Wednesday, November 28, 2007

Words...help!


I was thinking about how my 4-year old has been interested in words. He asks me to sit down at night and help him write words in his notebook (just a spiral that we picked up for cents). He spells and writes his name (sometimes with the letters stacked upon one another...then the teacher in me has to jump in with a directionality lesson). I am also talking to him about family names...pop, nana, mom, dad. These words are perfect for him to remember because they are patterned. He remembers these names and can write them. We take time to go back and read them. I was thinking about how he knows he can spell some words independently and that one of my goals for word study is for my first grade students to know and be aware of themselves as spellers. I want them to spell familiar names, high frequency words and learn word patterns that will help them spell bigger words. What I feel stuck on is how to assess the knowledge of high frequency words in the context of student writing...do you have a system set up for this? I have assessed the spelling of these words in isolation but I am wondering how other classrooms/ schools handle the issue of high frequency words in authentic writing. Any thoughts would help...

8 comments:

Anonymous said...

Hi Katie! Andrea at Chapman. I just had a similar conversation with Franki regarding this: can we hold young kids responsible for sight words in their writing? How can we help them transfer known words so they are an organic, working part of their writing? She mentioned the new Regie Routman book as a resource. Let's talk to her about it!

Jenny said...

I'm not sure how helpful this will be (I teach 5th grade), but here's what we do. Students have a word study notebook for all of the work we do, sorting words and such. One part of the notebook is their words to learn list. Any words I notice them consistently misspelling in their writing (any writing, homework, classwork, etc) I put on a post-it note for them to put on their words to learn list. Then they create individualized spelling lists every few weeks. These lists include words from whatever spelling pattern we are studying and from their words to learn list. They study those words for a week or so and do a lot of activities with them. We take a spelling test eventually. Anything they miss on their spelling test goes onto their words to learn list again.

They also have small books with common words in them to use like the word wall. This book can be added to so that it serves as a useful resource for them.

Jen Barney said...

Katie... wow! I don't know what to say. My six year old is just getting into that spelling freenzy. We have to spell everything he is saying so we have word strips and he is writing it as we go. I put it on a clip so that he has it here at home.

Sarah Amick said...

I do a couple of mini lessons when I am teaching editing. We discuss the editing stuff and then we talk about words that we should know. We generate a list of words that is student led and then we chart those. Those words I expect them to write in their writing. Now you know there are some exceptions, those kiddos that are low readers will not be able to accomplish this. However, I do assess them in isolation to see if they can read and write them on their own.

katied said...

Thank you Andrea, Jenny, Jen and Sarah!

All of your comments helped me think about these words and my next steps...

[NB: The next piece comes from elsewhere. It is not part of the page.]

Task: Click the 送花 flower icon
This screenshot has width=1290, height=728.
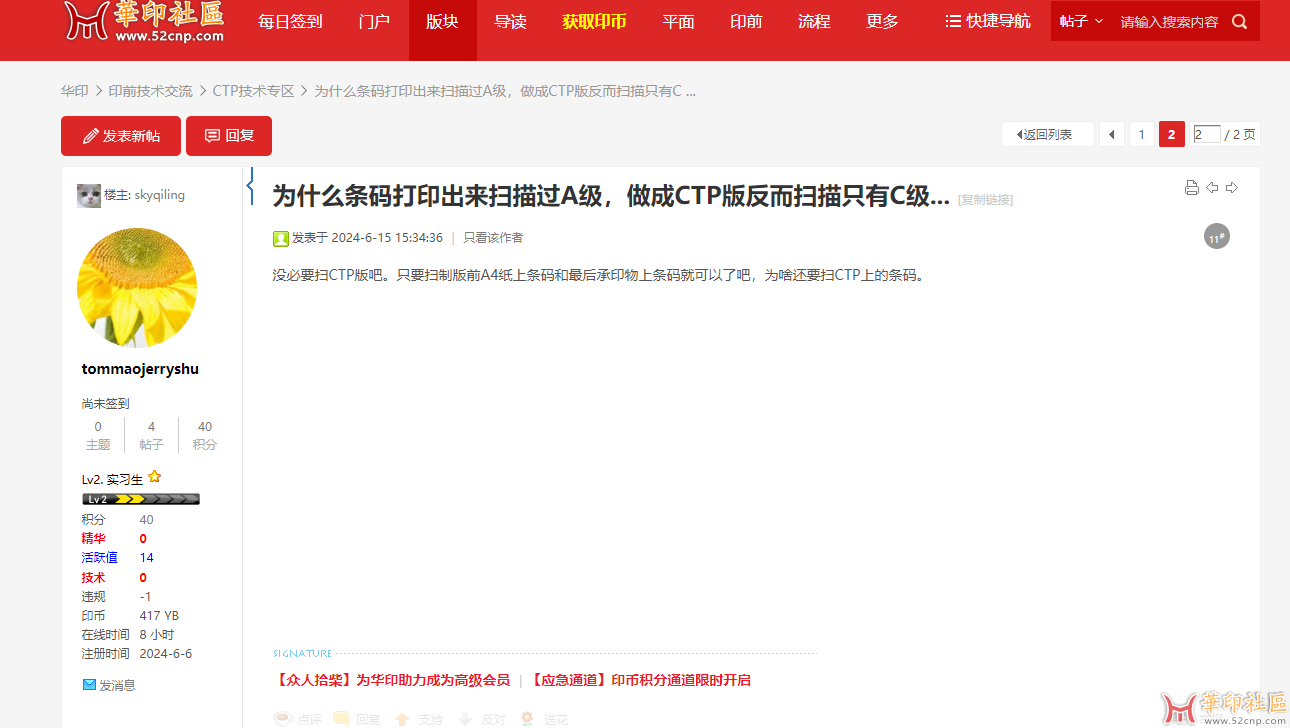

A-Yes...Regie! I am on it! (and hear it is good)

Jenny...love your words to learn list. I can transfer this to 1st high frequency words. I need to create a system that is easy. Thank you!!

Jen-
How interesting...my four year old and I were writing tonight and of course he was trying to remember what a p looked like. I made an alphabet page in his notebook so he could refer back to it. He loved it and keeps reciting the alphabet! Kids need supports.

Sarah-
I am in the same spot thinking that the tricky kids won't get the words but am being challenged that all kids should know and spell 100 high frequency words by end of 1st or for some 2nd grade. Any more thoughts? I have seen my tricky kids who get reading recovery services are able to read the 1st 30 we've covered this year but I do not see them spelling the words correctly in isolation or in their writing.

Sarah Amick said...

The first 30 are the reading recovery words. They must read and write them. That transferrance of knowledge is crucial. I keep one student after small group instruction(guided reading) lesson and use a dry erase to spell certain words. I think that they will have more experience as they become stronger readers. Are those same high frequency words on your spelling tests? Do you do making words for work stations? Have you played the follow the path game with those high frequency words? (Not criticizing just asking?)
It's tricky, those kiddos have so much coming at them already, I just keep the flashcards and dry erase boards going for them, they need that extra practice. I also send home a list of words we should be able to read and spell for parents to "assess" with their students.
Experience is really the key. They need the experience of reading it in text really.

katied said...

Sorry, I was out of town this weekend and just responding. You know we do not give spelling tests weekly and have not played the follow th path game...it sounds like we should. I do send a list of words they can/cannot read in isolation but not spell. I agree that experiencing them in text is crucial (I think my kids get the most experience with this) but am thinking we need more. Thanks so much for your response!!

Franki and Mary Lee said...

No wisdom about primary word work. Instead, YOU'VE BEEN MEMED!